Zombie dogs, martial arts and a meet-cute: Resident Evil has it all
The story goes that Jovovich, unhappy with script revisions which palmed her action scenes off to her co-stars, threatened to walk. But instead of leaving, she and Anderson spent hours amending the script: the genesis of a fruitful partnership, both professional and personal. Most significantly, the rewrites returned to Jovovich's character – the amnesiac Alice – the film's defining scene, in which she runs up a wall, spins, jumps, and kicks a zombie dog square in the face.
The games that provide the source material were light on action and heavy on dread; they ostensibly ushered in the nascent medium's 'survival horror' genre. Less concerned with generic fidelity than sensory thrills, the film ports the games' universe into the nu-metal action cycle of the early 2000s (see: The One, xXx), a period brimming with tactile, tacky pleasures – chief among them hard rock and martial arts.
Onscreen, the wall-jump dog kick plays out in graceful slow motion with a guitar lick, a yell, and the shatter of glass. Arriving at the halfway mark, it's a turning point: with a single blow, Alice begins to regain both her memory and corporeal ability. From here on, it's her film.
Like the games, the adaptation is set in a world under the purview of the Umbrella Corporation, a multinational conglomerate with their grubby mitts on everything from healthcare to military technology. When a hazardous viral material is let loose within one of their secret subterranean research facilities known as The Hive, the site goes into lockdown. You might've guessed what happens next: all the staff turn into zombies.
Alice's relation to these events is initially unclear. She awakens, dazed, in an empty mansion. Before she can gather her wits, she's swiftly ushered by a military clean-up crew, descending into a subterranean facility full of cold concrete and faceless steel to aid the investigation. Less post-apocalyptic sprawl than claustrophobic pressure cooker, the proceedings are decidedly intimate. It's all smoke and corridors.
As the crew progress deeper into the labyrinthine facility, Alice regains further fragments of her memory. Flashbacks offer an echo of her identity: an insider feeding information to environmental activists in the hopes of exposing Umbrella's illegal experiments. Like all great sci-fi, Resident Evil possesses a healthy scepticism of corporations and a distinctly anti-capitalist subtext. The film's zombies aren't mindless consumers a la Romero or hyperactive runners in the vein of 28 Days Later, but reanimated workers, cursed to roam the halls of their place of employment in the afterlife.
In the image of Aliens, the franchise places proficient women at the forefront of the action. Alice is adept and adaptable. At her side is the resilient special ops agent Rain (Michelle Rodriguez), a battler who staves off infection seemingly to grunt choice quips. 'When I get outta here, I think I'm gonna get laid,' she jests, despite being bitten any number of times.
All this, of course, made for humble beginnings for a long and loving marriage. Anderson is affectionately referred to in fan circles as the medium's pre-eminent 'wife guy'. Peruse his filmography and you'll film after film in which Jovovich plays lead and bestows balletic blows in slow motion, her body suspended in the camera's loving eye. It's one of action cinema's great pleasures.

- What you have to do -
In the article on the Resident Evil film, what is the name of the Umbrella Corporation's secret subterranean research facility?

Collected data entries

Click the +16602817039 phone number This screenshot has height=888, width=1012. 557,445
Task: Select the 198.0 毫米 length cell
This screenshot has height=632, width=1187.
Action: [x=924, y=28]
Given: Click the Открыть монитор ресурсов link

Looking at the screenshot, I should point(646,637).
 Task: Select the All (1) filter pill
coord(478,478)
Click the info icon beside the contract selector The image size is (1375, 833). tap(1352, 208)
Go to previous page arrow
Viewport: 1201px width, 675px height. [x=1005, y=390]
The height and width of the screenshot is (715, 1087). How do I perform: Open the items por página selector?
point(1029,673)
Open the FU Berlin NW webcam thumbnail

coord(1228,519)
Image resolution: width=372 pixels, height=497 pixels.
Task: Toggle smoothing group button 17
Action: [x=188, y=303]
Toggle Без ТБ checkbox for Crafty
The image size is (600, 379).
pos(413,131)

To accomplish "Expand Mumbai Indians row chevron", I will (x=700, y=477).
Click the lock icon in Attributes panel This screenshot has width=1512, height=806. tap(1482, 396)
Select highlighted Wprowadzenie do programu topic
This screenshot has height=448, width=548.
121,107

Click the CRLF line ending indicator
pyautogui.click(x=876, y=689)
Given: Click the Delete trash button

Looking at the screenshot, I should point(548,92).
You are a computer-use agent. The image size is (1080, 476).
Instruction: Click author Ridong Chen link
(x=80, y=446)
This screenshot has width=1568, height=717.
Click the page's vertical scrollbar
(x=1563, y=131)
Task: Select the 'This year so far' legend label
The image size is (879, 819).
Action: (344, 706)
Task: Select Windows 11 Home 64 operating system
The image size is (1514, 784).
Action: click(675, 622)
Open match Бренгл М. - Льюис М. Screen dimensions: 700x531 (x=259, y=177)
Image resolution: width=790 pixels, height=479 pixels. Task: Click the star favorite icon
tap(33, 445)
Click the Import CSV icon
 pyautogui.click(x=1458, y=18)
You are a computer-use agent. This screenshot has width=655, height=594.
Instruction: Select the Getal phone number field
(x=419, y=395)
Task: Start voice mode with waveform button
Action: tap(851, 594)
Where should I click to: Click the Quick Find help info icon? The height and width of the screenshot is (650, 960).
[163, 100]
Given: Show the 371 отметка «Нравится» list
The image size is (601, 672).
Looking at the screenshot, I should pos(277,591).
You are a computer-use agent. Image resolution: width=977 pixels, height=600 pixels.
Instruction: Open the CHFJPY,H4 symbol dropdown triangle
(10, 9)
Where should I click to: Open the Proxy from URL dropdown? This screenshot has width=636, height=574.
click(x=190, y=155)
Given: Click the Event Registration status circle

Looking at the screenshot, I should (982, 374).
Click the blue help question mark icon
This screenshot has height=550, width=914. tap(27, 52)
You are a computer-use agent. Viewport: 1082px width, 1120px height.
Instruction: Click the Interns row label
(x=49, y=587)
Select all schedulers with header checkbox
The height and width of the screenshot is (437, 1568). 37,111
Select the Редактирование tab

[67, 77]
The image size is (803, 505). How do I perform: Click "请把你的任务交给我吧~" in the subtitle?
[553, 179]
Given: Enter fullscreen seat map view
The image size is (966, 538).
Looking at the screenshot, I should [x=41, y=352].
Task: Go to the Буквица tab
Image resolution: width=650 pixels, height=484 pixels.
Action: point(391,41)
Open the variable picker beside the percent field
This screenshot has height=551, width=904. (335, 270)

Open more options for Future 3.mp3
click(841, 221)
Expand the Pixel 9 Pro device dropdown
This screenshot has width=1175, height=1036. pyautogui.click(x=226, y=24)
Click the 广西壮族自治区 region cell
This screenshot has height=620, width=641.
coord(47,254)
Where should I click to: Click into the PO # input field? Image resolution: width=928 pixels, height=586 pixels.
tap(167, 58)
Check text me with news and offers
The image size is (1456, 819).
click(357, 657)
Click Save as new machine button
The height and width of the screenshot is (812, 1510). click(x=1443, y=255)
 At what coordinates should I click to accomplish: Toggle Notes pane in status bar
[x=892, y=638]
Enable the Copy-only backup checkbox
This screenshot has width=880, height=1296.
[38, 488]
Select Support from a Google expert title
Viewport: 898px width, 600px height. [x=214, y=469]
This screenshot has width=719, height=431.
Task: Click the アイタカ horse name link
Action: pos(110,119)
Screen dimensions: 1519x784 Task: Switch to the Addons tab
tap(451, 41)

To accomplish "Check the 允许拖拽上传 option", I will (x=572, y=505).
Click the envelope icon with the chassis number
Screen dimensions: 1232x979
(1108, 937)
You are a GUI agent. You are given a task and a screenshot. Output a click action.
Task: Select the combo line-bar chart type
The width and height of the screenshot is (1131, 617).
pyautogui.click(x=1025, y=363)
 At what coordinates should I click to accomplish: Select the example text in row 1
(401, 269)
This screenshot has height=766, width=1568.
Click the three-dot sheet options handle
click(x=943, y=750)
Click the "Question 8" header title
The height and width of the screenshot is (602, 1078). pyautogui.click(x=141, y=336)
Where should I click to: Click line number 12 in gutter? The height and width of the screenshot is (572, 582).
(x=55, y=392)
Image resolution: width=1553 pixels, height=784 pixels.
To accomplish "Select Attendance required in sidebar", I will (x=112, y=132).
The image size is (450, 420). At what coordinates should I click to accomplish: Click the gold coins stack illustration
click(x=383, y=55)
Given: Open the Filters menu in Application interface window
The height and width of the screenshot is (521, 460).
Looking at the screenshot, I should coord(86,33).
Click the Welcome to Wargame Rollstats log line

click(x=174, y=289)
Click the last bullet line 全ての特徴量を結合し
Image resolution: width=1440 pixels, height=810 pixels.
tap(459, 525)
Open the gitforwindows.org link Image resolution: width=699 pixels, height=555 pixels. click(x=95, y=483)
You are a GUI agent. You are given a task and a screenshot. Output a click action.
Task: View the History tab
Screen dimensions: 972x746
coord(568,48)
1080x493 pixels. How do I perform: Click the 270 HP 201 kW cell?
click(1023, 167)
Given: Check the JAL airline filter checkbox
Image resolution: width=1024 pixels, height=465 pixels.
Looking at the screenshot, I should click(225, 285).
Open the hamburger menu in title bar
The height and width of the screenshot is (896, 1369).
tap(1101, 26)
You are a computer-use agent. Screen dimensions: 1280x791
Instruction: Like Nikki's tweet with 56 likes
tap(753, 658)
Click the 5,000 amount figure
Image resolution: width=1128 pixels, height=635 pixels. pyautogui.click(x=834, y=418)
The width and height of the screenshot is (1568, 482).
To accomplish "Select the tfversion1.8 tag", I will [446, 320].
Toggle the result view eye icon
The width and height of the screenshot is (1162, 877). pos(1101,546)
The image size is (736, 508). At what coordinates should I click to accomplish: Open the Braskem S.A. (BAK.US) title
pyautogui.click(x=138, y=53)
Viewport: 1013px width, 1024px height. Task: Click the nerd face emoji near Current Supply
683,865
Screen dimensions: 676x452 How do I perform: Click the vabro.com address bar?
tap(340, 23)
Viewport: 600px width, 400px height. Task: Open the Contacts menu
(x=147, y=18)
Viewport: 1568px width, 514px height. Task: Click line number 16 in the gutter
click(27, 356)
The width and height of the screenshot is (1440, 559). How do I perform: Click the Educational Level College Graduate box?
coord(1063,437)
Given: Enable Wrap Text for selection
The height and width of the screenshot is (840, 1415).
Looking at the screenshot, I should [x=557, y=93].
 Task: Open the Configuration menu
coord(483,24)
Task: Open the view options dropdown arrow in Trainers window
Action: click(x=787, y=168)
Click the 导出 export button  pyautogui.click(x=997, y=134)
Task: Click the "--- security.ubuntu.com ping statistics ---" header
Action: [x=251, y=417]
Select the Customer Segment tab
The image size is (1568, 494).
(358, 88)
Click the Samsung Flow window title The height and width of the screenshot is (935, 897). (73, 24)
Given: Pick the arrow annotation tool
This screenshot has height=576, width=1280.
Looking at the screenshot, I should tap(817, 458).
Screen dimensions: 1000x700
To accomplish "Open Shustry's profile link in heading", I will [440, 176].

- Your solution -
The Hive.